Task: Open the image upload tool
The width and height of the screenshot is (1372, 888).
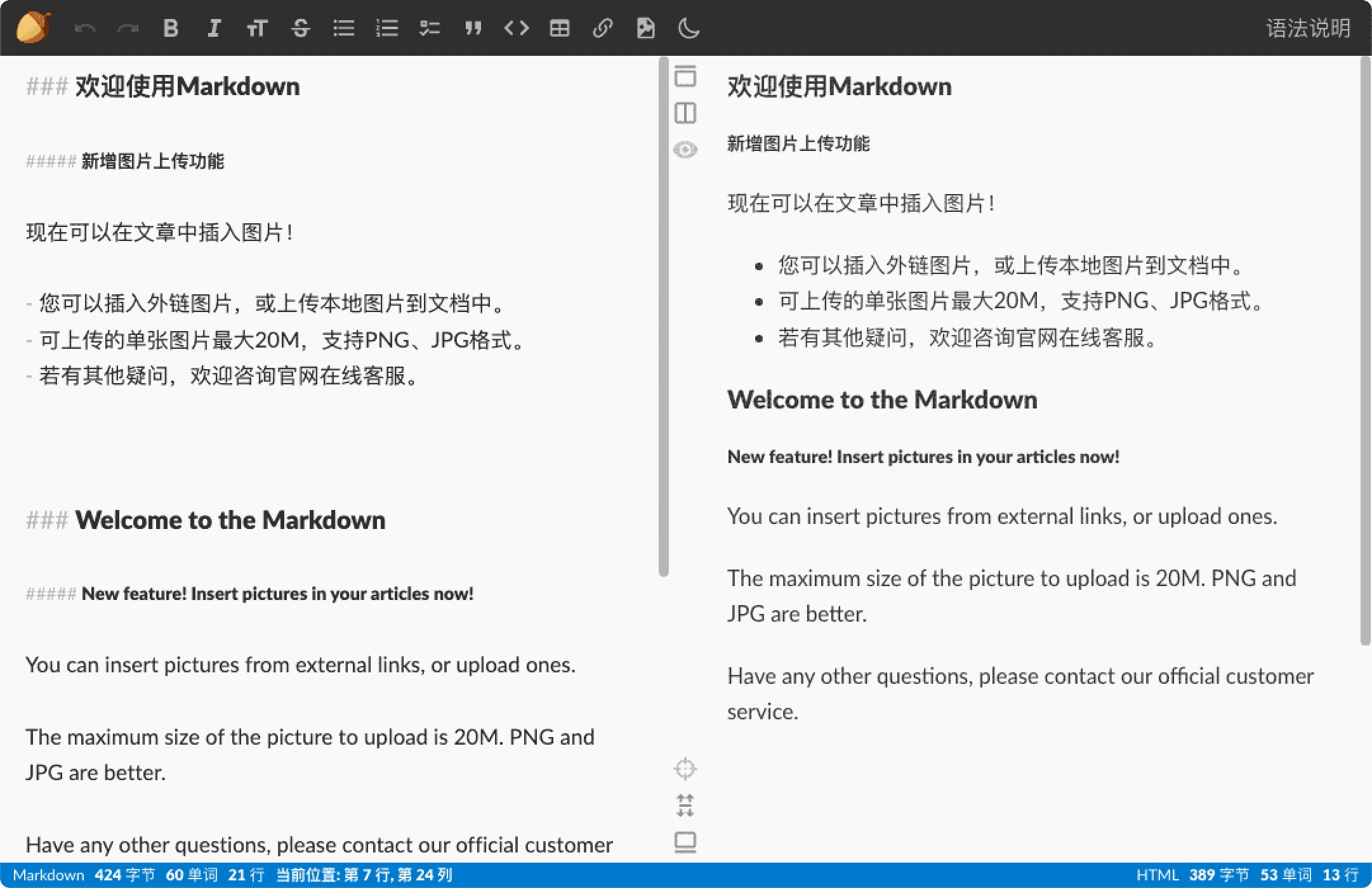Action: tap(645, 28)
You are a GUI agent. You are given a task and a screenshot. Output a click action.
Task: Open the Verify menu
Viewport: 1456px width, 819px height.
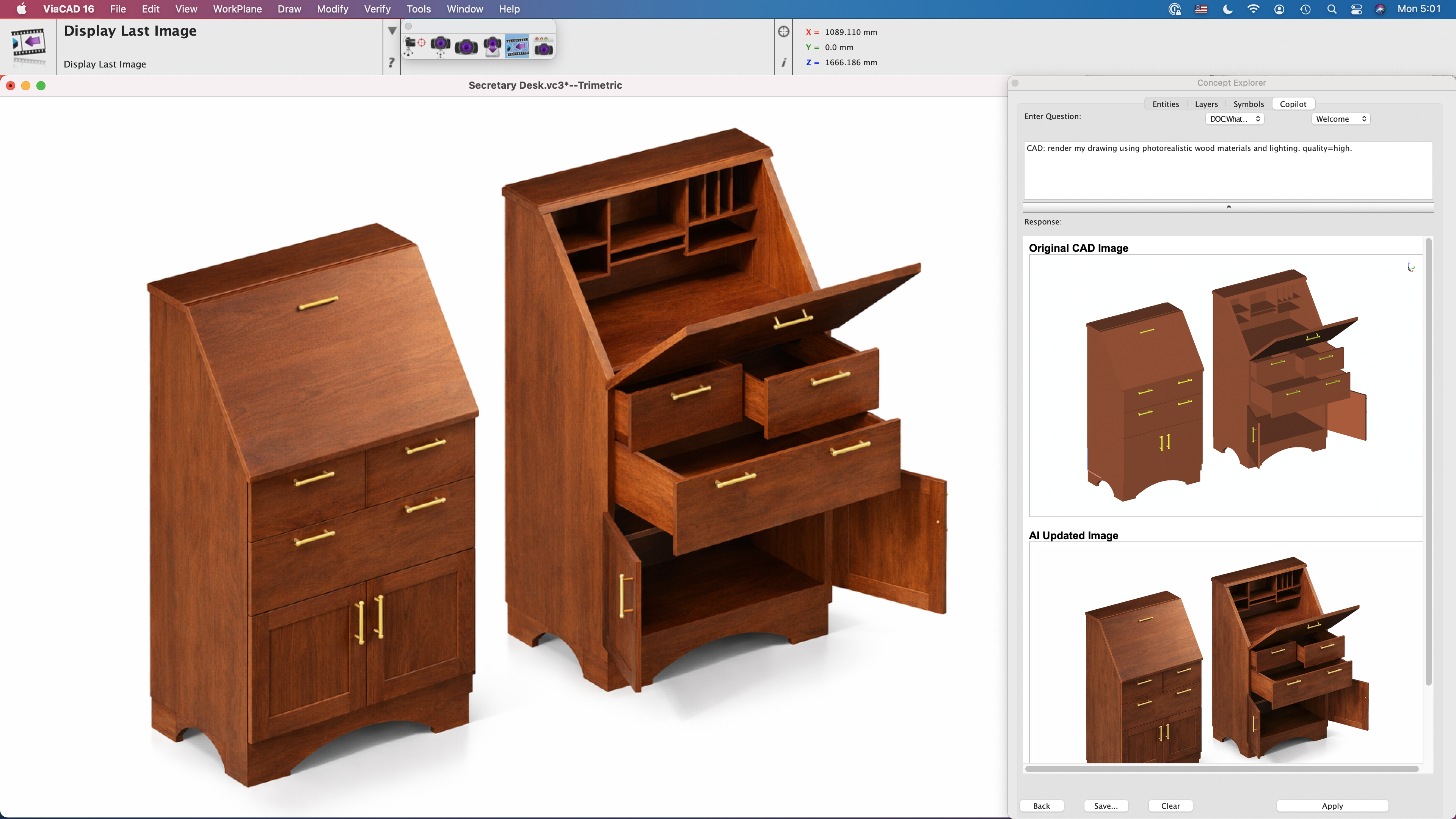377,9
§
## What is needed
Write the listing out a second time exactly, dropping all images.

## Response to this task
Task: Open the image upload tool
The width and height of the screenshot is (1372, 888).
Action: tap(645, 28)
You are a GUI agent. You are given a task and a screenshot. Output a click action.
Task: Open the Verify menu
Viewport: 1456px width, 819px height.
377,9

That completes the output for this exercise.